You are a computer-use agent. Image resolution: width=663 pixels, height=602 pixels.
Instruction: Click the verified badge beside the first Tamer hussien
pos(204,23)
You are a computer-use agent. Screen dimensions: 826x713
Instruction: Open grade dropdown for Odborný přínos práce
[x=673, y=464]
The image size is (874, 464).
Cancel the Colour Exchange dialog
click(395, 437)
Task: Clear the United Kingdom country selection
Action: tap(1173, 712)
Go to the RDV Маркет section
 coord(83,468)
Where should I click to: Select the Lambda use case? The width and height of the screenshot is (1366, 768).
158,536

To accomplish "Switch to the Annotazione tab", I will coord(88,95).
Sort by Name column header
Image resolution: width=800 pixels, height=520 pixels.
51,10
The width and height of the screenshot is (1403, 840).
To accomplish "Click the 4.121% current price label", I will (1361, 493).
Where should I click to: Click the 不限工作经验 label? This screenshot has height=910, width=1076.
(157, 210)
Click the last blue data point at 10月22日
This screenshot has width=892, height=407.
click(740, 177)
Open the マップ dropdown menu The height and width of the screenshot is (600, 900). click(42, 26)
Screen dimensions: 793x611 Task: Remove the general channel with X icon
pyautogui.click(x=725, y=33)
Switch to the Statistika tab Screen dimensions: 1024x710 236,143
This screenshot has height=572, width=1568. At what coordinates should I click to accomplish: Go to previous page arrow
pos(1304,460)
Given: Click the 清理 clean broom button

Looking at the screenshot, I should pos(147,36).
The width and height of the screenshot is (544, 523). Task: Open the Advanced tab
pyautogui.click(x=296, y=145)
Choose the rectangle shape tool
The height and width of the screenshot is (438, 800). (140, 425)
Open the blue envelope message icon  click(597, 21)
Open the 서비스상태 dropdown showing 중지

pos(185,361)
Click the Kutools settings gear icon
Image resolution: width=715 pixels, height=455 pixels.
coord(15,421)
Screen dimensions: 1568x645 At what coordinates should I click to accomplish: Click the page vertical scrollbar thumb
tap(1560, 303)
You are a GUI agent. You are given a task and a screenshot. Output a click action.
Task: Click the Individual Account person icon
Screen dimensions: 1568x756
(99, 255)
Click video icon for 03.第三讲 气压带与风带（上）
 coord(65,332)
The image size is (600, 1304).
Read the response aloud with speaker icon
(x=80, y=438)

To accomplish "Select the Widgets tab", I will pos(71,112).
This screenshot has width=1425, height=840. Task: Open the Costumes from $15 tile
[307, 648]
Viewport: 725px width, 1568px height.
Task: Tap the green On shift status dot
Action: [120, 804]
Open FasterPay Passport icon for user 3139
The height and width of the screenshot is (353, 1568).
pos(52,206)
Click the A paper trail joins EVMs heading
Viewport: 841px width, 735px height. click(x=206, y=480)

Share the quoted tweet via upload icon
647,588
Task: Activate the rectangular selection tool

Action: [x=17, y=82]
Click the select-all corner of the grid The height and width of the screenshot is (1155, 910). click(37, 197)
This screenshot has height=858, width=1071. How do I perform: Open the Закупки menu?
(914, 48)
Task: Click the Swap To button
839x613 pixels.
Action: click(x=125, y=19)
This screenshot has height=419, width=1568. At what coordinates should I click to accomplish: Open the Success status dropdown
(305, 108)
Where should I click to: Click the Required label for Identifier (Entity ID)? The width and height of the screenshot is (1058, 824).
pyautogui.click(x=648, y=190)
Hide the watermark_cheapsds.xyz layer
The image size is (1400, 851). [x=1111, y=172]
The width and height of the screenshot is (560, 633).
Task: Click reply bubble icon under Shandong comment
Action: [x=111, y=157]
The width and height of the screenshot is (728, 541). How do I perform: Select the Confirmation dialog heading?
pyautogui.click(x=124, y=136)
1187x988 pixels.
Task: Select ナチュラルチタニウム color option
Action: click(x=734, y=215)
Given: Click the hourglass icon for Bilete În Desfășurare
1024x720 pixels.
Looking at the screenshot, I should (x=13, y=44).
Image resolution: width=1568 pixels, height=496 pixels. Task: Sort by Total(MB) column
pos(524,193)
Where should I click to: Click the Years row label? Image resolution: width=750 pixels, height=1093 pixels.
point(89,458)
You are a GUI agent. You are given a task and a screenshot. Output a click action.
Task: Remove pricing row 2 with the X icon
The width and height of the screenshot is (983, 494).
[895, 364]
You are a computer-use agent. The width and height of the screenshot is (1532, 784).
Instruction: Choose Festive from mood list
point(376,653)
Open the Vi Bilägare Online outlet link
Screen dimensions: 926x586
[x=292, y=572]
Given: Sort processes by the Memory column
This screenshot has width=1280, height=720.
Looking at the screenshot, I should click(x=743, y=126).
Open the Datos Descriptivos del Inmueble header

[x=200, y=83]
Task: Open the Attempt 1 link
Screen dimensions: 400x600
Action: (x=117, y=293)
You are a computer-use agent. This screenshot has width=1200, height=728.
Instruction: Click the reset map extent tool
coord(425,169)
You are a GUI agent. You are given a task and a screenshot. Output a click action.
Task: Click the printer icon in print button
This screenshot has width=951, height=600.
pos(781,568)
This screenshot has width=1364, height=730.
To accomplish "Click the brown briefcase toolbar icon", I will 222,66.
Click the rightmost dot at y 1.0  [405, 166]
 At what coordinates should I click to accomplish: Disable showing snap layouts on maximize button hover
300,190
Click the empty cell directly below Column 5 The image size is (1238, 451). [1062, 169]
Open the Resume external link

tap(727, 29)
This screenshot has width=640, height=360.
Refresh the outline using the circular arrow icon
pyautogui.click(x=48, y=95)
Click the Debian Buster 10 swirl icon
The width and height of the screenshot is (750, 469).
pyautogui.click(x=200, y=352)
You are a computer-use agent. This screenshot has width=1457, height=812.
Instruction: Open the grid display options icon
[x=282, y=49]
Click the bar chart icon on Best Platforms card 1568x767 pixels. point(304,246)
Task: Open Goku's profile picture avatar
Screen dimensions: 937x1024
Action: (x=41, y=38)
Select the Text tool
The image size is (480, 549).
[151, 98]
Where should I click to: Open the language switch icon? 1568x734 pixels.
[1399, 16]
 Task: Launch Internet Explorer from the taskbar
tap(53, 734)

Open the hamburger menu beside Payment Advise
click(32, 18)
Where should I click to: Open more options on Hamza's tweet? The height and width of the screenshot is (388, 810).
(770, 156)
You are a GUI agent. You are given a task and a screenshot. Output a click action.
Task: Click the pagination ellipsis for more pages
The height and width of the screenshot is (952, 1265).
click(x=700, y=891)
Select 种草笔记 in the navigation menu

→ **EXERCISE OBJECTIVE**:
For this exercise, repeat exactly the lines of the data above from the one with "Where should I click to: Open more" down to the one with "Task: Click the pagination", both end lines included.

→ **ANSWER SECTION**:
Where should I click to: Open more options on Hamza's tweet? The height and width of the screenshot is (388, 810).
(770, 156)
You are a GUI agent. You are given a task and a screenshot. Output a click action.
Task: Click the pagination ellipsis for more pages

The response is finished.